Education Secretary Dan French said music has been a “more challenging” area as officials considered reopening school activities. But low case counts have made them confident of their ability to do it.
“Some of our restrictions indicate … there’s a lot involved in music instruments (that) function differently from an aerosol production perspective — for example, flutes are much more safe than oboes,” he said. “The mitigation measures for music are therefore relatively complex.”
Singing will be included in the new guidance as well, he said. Officials are still looking into ways to restart theater and performing arts.
“As we contemplate moving into a recovery phase in education, enabling these types of activities will become a key strategy in addressing the social emotional needs of our students, and will go a long way in restoring a sense of normalcy in our lives,” he said.
Cases rise in Franklin
Franklin County hit a new record for a one-day case count Friday with 36 as the state struggles with multiple case surges, according to Department of Health data.
The state reported 162 cases Friday, an increase from 126 the day before. The state did not report any new deaths, keeping the total number at 189.
Hospitals have 47 people diagnosed with Covid-19, including 11 in the ICU, a slight drop from previous days of nearly 60 hospitalizations.
Health Commissioner Mark Levine said Franklin, Bennington and Rutland counties had been struggling with the virus, but their cases couldn’t be attributed to outbreaks; instead, most come from community transmission within and between households.
He also addressed the announcement of the Covid B117 variant discovery in Burlington wastewater, saying that it needed to be confirmed with genomic sequencing of a positive case to confirm it was truly found in Vermont.
The variant’s increased transmissibility could lead to a rise in cases, which would increase hospitalizations and deaths, Levine said. But he said at the moment, there was no need for additional restrictions or guidance.
He said recent research from the federal Centers for Disease Control found that double-masking or tighter masking could limit the spread of the virus significantly. “If you are concerned about the fit of your mask or want that additional degree of protection from a tighter fit, that may be worth trying,” he said.

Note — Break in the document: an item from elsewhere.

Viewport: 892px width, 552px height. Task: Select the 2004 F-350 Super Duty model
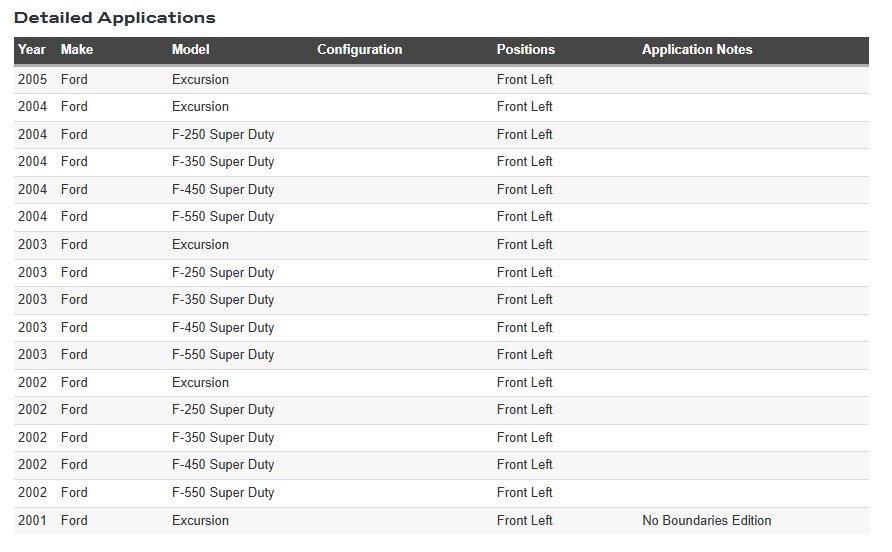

The CDC also recently said that people who had received both doses of the vaccine within the past three months, and were not experiencing any symptoms, do not need to quarantine if they have exposure to a Covid case, Levine said.
“This is really great news which shows that we believe vaccination doesn’t just protect you from getting infected in those 90 days, but also that you won’t be able to spread the virus either,” he said.